## Problem details
Reproduce the records precisely. Every line should be included.

** Opening Material for the task block **

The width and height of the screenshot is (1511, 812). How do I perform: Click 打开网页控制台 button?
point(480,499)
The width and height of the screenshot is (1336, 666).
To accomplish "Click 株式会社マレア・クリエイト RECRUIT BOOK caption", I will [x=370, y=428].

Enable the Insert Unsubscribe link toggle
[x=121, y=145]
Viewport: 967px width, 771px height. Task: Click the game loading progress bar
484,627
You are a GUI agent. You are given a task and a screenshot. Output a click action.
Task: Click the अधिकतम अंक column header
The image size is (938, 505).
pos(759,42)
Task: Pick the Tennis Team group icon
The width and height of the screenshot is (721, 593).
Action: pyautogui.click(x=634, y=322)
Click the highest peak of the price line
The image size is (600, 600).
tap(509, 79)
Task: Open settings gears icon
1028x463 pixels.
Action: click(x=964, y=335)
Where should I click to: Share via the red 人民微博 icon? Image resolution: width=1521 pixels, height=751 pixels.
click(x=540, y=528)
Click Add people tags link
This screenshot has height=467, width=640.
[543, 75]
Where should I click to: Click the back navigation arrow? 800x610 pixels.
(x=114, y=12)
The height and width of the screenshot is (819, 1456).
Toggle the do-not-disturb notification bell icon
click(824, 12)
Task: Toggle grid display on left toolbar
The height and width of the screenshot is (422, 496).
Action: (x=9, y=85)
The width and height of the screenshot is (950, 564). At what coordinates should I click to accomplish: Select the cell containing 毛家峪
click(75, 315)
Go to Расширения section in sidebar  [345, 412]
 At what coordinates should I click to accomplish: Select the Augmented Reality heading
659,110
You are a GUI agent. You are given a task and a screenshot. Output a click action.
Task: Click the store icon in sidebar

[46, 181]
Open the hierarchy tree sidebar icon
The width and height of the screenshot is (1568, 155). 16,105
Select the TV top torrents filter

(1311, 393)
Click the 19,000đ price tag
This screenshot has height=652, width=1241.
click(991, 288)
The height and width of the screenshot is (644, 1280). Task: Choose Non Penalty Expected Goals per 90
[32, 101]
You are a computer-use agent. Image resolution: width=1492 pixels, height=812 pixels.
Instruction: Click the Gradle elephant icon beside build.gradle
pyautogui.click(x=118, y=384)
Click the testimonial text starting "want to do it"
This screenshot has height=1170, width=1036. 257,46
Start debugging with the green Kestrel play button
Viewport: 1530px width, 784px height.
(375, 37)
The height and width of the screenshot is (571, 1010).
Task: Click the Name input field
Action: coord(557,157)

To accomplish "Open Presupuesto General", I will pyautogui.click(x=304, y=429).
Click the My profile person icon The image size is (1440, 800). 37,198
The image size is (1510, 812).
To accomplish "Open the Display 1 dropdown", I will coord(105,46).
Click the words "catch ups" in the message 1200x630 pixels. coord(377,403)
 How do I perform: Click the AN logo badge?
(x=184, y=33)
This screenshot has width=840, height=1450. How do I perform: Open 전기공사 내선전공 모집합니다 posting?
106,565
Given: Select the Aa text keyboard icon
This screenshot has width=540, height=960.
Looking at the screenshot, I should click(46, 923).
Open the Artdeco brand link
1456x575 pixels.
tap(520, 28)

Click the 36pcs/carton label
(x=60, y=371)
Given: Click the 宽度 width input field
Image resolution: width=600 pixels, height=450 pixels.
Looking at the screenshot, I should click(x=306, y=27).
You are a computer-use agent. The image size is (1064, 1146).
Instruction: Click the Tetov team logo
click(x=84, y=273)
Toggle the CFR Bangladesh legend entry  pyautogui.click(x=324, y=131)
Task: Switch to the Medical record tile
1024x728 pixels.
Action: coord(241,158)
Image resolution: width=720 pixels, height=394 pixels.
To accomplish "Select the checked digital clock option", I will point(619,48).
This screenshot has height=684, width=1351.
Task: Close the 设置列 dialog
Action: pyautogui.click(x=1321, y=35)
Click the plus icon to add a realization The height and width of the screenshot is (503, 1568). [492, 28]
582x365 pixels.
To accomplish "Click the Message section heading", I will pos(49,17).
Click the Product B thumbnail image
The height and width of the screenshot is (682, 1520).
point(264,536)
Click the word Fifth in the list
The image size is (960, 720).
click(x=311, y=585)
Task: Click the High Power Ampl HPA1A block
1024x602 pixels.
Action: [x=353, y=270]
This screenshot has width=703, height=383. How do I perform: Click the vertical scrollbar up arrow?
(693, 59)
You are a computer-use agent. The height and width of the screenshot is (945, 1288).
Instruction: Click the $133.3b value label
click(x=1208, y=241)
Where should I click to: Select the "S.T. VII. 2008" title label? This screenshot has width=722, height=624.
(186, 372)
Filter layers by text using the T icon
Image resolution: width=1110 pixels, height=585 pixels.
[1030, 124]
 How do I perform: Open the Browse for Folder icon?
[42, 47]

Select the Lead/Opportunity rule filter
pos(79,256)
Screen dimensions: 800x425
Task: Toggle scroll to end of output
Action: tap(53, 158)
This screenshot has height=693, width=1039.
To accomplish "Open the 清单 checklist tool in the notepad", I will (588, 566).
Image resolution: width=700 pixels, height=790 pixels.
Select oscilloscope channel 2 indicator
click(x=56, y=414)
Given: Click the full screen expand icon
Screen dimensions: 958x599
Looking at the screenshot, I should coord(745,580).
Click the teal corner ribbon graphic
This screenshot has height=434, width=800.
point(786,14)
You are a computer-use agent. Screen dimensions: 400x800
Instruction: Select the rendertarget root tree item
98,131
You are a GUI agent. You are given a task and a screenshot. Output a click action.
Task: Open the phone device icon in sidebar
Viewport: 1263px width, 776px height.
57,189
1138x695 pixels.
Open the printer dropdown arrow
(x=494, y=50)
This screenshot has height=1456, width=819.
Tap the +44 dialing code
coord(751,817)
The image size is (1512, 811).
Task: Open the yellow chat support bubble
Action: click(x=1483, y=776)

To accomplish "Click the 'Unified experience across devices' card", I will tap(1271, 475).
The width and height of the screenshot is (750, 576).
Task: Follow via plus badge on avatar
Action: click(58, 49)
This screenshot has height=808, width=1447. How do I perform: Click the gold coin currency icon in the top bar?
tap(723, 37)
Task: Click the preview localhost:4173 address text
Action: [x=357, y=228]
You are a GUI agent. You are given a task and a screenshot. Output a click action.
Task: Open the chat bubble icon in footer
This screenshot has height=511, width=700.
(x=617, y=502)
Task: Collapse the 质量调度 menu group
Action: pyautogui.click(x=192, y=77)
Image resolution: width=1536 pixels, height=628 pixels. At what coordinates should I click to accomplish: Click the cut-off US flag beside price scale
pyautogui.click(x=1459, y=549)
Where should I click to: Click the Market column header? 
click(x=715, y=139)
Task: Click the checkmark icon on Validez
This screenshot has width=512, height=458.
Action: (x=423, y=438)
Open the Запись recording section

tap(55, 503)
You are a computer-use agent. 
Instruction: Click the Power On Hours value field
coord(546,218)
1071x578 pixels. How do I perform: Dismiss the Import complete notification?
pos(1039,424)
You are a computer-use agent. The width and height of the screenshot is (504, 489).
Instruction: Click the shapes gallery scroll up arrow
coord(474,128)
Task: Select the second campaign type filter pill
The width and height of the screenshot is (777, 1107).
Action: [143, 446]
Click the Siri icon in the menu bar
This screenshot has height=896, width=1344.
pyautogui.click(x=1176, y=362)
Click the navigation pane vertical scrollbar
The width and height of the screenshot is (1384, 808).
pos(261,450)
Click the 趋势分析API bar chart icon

** Closing Material for the task block **

## Answer for this exercise
The width and height of the screenshot is (1511, 812). How do I perform: Click 打开网页控制台 button?
point(480,499)
The width and height of the screenshot is (1336, 666).
To accomplish "Click 株式会社マレア・クリエイト RECRUIT BOOK caption", I will [x=370, y=428].

Enable the Insert Unsubscribe link toggle
[x=121, y=145]
Viewport: 967px width, 771px height. Task: Click the game loading progress bar
484,627
You are a GUI agent. You are given a task and a screenshot. Output a click action.
Task: Click the अधिकतम अंक column header
The image size is (938, 505).
pos(759,42)
Task: Pick the Tennis Team group icon
The width and height of the screenshot is (721, 593).
Action: pyautogui.click(x=634, y=322)
Click the highest peak of the price line
The image size is (600, 600).
tap(509, 79)
Task: Open settings gears icon
1028x463 pixels.
Action: click(x=964, y=335)
Where should I click to: Share via the red 人民微博 icon? Image resolution: width=1521 pixels, height=751 pixels.
click(x=540, y=528)
Click Add people tags link
This screenshot has height=467, width=640.
[543, 75]
Where should I click to: Click the back navigation arrow? 800x610 pixels.
(x=114, y=12)
The height and width of the screenshot is (819, 1456).
Toggle the do-not-disturb notification bell icon
click(824, 12)
Task: Toggle grid display on left toolbar
The height and width of the screenshot is (422, 496).
Action: (x=9, y=85)
The width and height of the screenshot is (950, 564). At what coordinates should I click to accomplish: Select the cell containing 毛家峪
click(75, 315)
Go to Расширения section in sidebar  [345, 412]
 At what coordinates should I click to accomplish: Select the Augmented Reality heading
659,110
You are a GUI agent. You are given a task and a screenshot. Output a click action.
Task: Click the store icon in sidebar

[46, 181]
Open the hierarchy tree sidebar icon
The width and height of the screenshot is (1568, 155). 16,105
Select the TV top torrents filter

(1311, 393)
Click the 19,000đ price tag
This screenshot has height=652, width=1241.
click(991, 288)
The height and width of the screenshot is (644, 1280). Task: Choose Non Penalty Expected Goals per 90
[32, 101]
You are a computer-use agent. Image resolution: width=1492 pixels, height=812 pixels.
Instruction: Click the Gradle elephant icon beside build.gradle
pyautogui.click(x=118, y=384)
Click the testimonial text starting "want to do it"
This screenshot has height=1170, width=1036. 257,46
Start debugging with the green Kestrel play button
Viewport: 1530px width, 784px height.
(375, 37)
The height and width of the screenshot is (571, 1010).
Task: Click the Name input field
Action: coord(557,157)

To accomplish "Open Presupuesto General", I will pyautogui.click(x=304, y=429).
Click the My profile person icon The image size is (1440, 800). 37,198
The image size is (1510, 812).
To accomplish "Open the Display 1 dropdown", I will coord(105,46).
Click the words "catch ups" in the message 1200x630 pixels. coord(377,403)
 How do I perform: Click the AN logo badge?
(x=184, y=33)
This screenshot has width=840, height=1450. How do I perform: Open 전기공사 내선전공 모집합니다 posting?
106,565
Given: Select the Aa text keyboard icon
This screenshot has width=540, height=960.
Looking at the screenshot, I should click(46, 923).
Open the Artdeco brand link
1456x575 pixels.
tap(520, 28)

Click the 36pcs/carton label
(x=60, y=371)
Given: Click the 宽度 width input field
Image resolution: width=600 pixels, height=450 pixels.
Looking at the screenshot, I should click(x=306, y=27).
You are a computer-use agent. The image size is (1064, 1146).
Instruction: Click the Tetov team logo
click(x=84, y=273)
Toggle the CFR Bangladesh legend entry  pyautogui.click(x=324, y=131)
Task: Switch to the Medical record tile
1024x728 pixels.
Action: coord(241,158)
Image resolution: width=720 pixels, height=394 pixels.
To accomplish "Select the checked digital clock option", I will point(619,48).
This screenshot has height=684, width=1351.
Task: Close the 设置列 dialog
Action: pyautogui.click(x=1321, y=35)
Click the plus icon to add a realization The height and width of the screenshot is (503, 1568). [492, 28]
582x365 pixels.
To accomplish "Click the Message section heading", I will pos(49,17).
Click the Product B thumbnail image
The height and width of the screenshot is (682, 1520).
point(264,536)
Click the word Fifth in the list
The image size is (960, 720).
click(x=311, y=585)
Task: Click the High Power Ampl HPA1A block
1024x602 pixels.
Action: [x=353, y=270]
This screenshot has width=703, height=383. How do I perform: Click the vertical scrollbar up arrow?
(693, 59)
You are a computer-use agent. The height and width of the screenshot is (945, 1288).
Instruction: Click the $133.3b value label
click(x=1208, y=241)
Where should I click to: Select the "S.T. VII. 2008" title label? This screenshot has width=722, height=624.
(186, 372)
Filter layers by text using the T icon
Image resolution: width=1110 pixels, height=585 pixels.
[1030, 124]
 How do I perform: Open the Browse for Folder icon?
[42, 47]

Select the Lead/Opportunity rule filter
pos(79,256)
Screen dimensions: 800x425
Task: Toggle scroll to end of output
Action: tap(53, 158)
This screenshot has height=693, width=1039.
To accomplish "Open the 清单 checklist tool in the notepad", I will (588, 566).
Image resolution: width=700 pixels, height=790 pixels.
Select oscilloscope channel 2 indicator
click(x=56, y=414)
Given: Click the full screen expand icon
Screen dimensions: 958x599
Looking at the screenshot, I should coord(745,580).
Click the teal corner ribbon graphic
This screenshot has height=434, width=800.
point(786,14)
You are a computer-use agent. Screen dimensions: 400x800
Instruction: Select the rendertarget root tree item
98,131
You are a GUI agent. You are given a task and a screenshot. Output a click action.
Task: Open the phone device icon in sidebar
Viewport: 1263px width, 776px height.
57,189
1138x695 pixels.
Open the printer dropdown arrow
(x=494, y=50)
This screenshot has height=1456, width=819.
Tap the +44 dialing code
coord(751,817)
The image size is (1512, 811).
Task: Open the yellow chat support bubble
Action: click(x=1483, y=776)

To accomplish "Click the 'Unified experience across devices' card", I will tap(1271, 475).
The width and height of the screenshot is (750, 576).
Task: Follow via plus badge on avatar
Action: click(58, 49)
This screenshot has height=808, width=1447. How do I perform: Click the gold coin currency icon in the top bar?
tap(723, 37)
Task: Click the preview localhost:4173 address text
Action: [x=357, y=228]
You are a GUI agent. You are given a task and a screenshot. Output a click action.
Task: Open the chat bubble icon in footer
This screenshot has height=511, width=700.
(x=617, y=502)
Task: Collapse the 质量调度 menu group
Action: pyautogui.click(x=192, y=77)
Image resolution: width=1536 pixels, height=628 pixels. At what coordinates should I click to accomplish: Click the cut-off US flag beside price scale
pyautogui.click(x=1459, y=549)
Where should I click to: Click the Market column header? 
click(x=715, y=139)
Task: Click the checkmark icon on Validez
This screenshot has width=512, height=458.
Action: (x=423, y=438)
Open the Запись recording section

tap(55, 503)
You are a computer-use agent. 
Instruction: Click the Power On Hours value field
coord(546,218)
1071x578 pixels. How do I perform: Dismiss the Import complete notification?
pos(1039,424)
You are a computer-use agent. The width and height of the screenshot is (504, 489).
Instruction: Click the shapes gallery scroll up arrow
coord(474,128)
Task: Select the second campaign type filter pill
The width and height of the screenshot is (777, 1107).
Action: [143, 446]
Click the Siri icon in the menu bar
This screenshot has height=896, width=1344.
pyautogui.click(x=1176, y=362)
Click the navigation pane vertical scrollbar
The width and height of the screenshot is (1384, 808).
pos(261,450)
Click the 趋势分析API bar chart icon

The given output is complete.